Secondly I write to my comrades here in London to call for their support and to impress upon them the political need to join a global call to centralise the lives of black people as inexpendable, important and meaningful as all lives should be.
Where are we now? If pessimism characterised our anticipaton for the grand jury decision (for better or worse), the statement by prosecuting attorney Robert McCulloch dealt the latest in violent blows that have characterised the state’s attitude to this killing, which once again they plan to get away with. Yet for months the community of protest has been unrelenting in the face of further and further horrendous state repression in the form of militarised police and prolific media demonisation. Justice campaigns are often massively protracted and isolating for those involved – of course the stretch of time here acts punitively towards those who remain as survivors – but Ferguson has shown us that even amongst this intense isolation, there can be a persistent and sustained opposition to those who would happily see these deaths after contact with the police be quotidian and unimportant.

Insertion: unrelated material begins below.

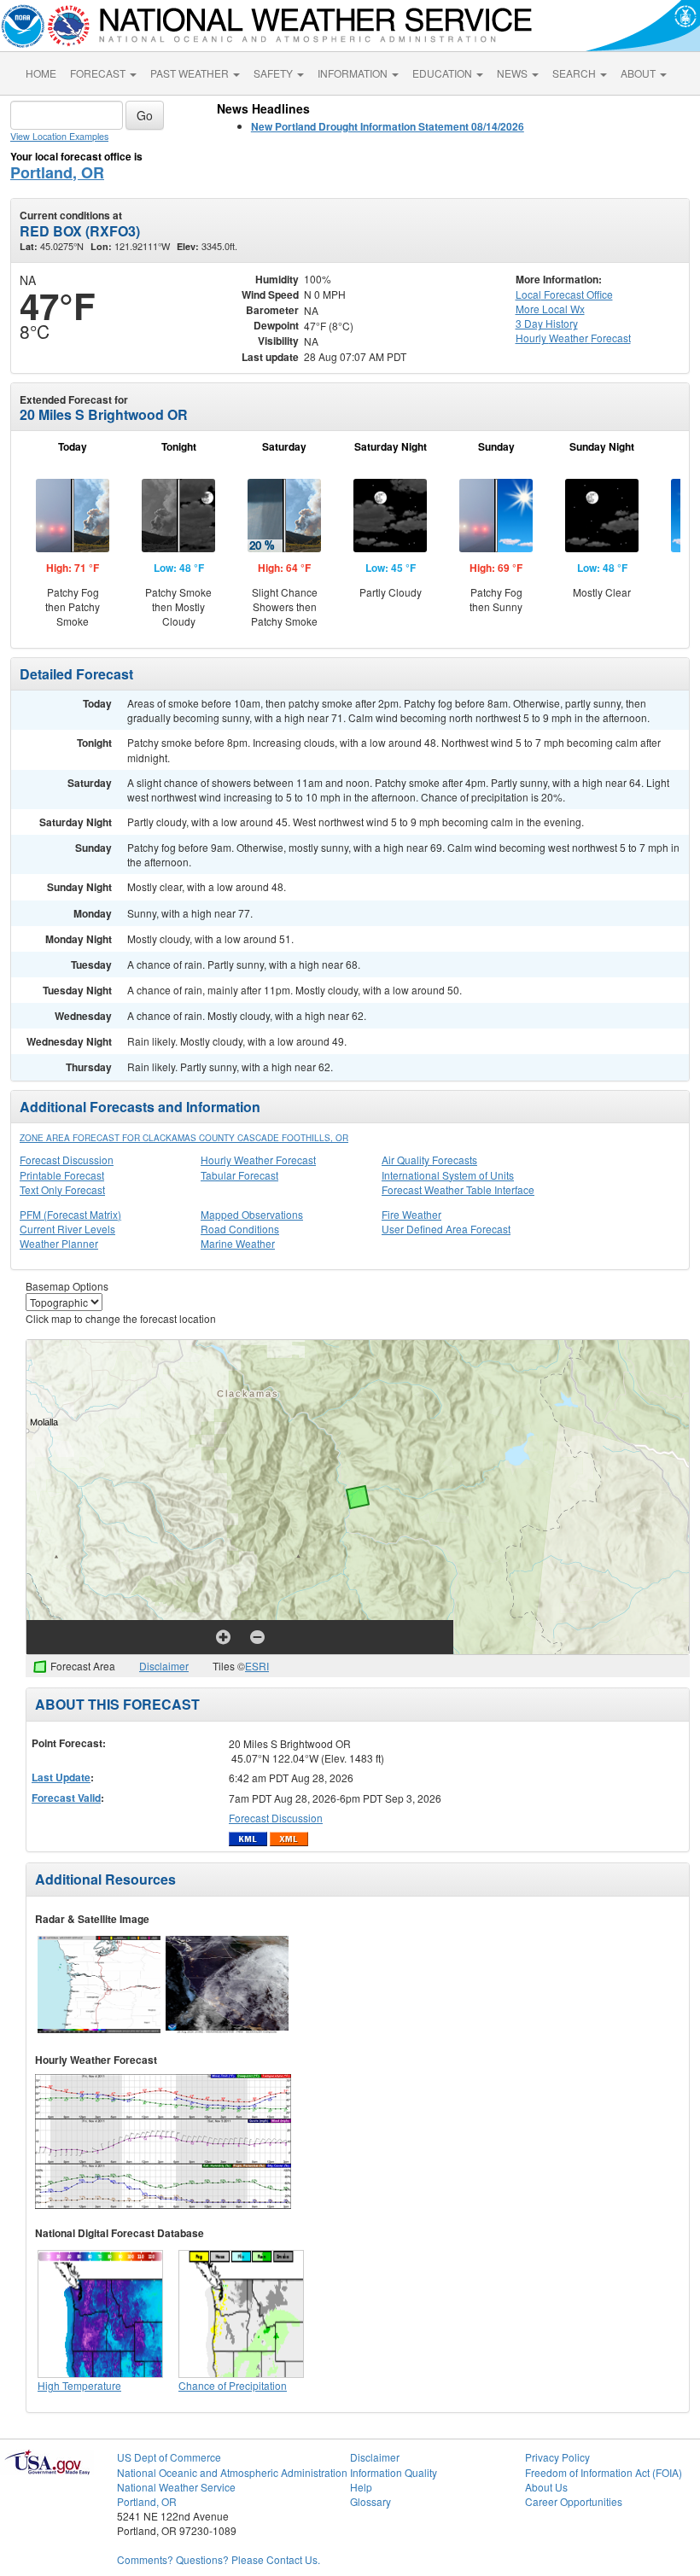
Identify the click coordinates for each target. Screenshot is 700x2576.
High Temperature (79, 2385)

No one can be blamed for thinking that police officers are there to protect them. That is the logic they present. However, the point is that the thousands of deaths in police custody, psychiatric custody, prisons and even after mere contact with a police officer – like in the case of Michael Brown – absoutely gives lie to their claim to universal protection. We all know to some extent that the police act on behalf of certain people over others. The frankly terrifying prospect is that some of my friends, a portion of my comrades and myself are literally expendable in the name of a greater safey simply because of our race.
The killing of Mark Duggan by armed police officers in the UK in 2011 devasted a family and community in much the same way as Michael Brown’s killing. The further attack by police on the peaceful demonstration outside the local police station sparked anger and rioting across English cities for several days. Painfully lacking from these uprisings was the support of those who really should have been the closest allies of those battling police on the streets. From what we can see here so far from Ferguson, the ability for demonstration and resistance against the police to continue has been supported by the incredibly broad cross-section of people who have been involved over the last few months.
The families of Mark Duggan, Sean Rigg and others in the UK who have died because of the brutal actions of the police have extended their support and solidarity to those taking action in the US, and importantly the families of Duggan and Rigg will be present at the London vigil at the US embassy called in response to the grand jury decision. As Reverand Sekou – addressing the London-based Defend The Right to Protest conference from Ferguson – pointed out, the killing of Michael Brown and now Tamir Rice happened in a continuum of global struggle with those killings that we are familiar with here in the UK.
Black lives all over the world are fundementally under attack by entirely unaccountable and unremorseful state killings of various forms. As black people and as human beings we must be allowed access to a basic category that we have thus far been denied: life. And not life with conditions and restraints because we represent the wrong type of person, or because our race means we are seen automatically as a threat to the life of the society the police seek to protect. Faced with this global atrocity we urgently need a black vitalist politics to become central to all political struggle. For the sake of Michael Brown’s family, for the sake of Mark Duggan’s family, for the sake of all those people currently at risk.
I can only hope that ensuring black lives matter can go someway towards the justice the families of the dead seek. No justice, no peace.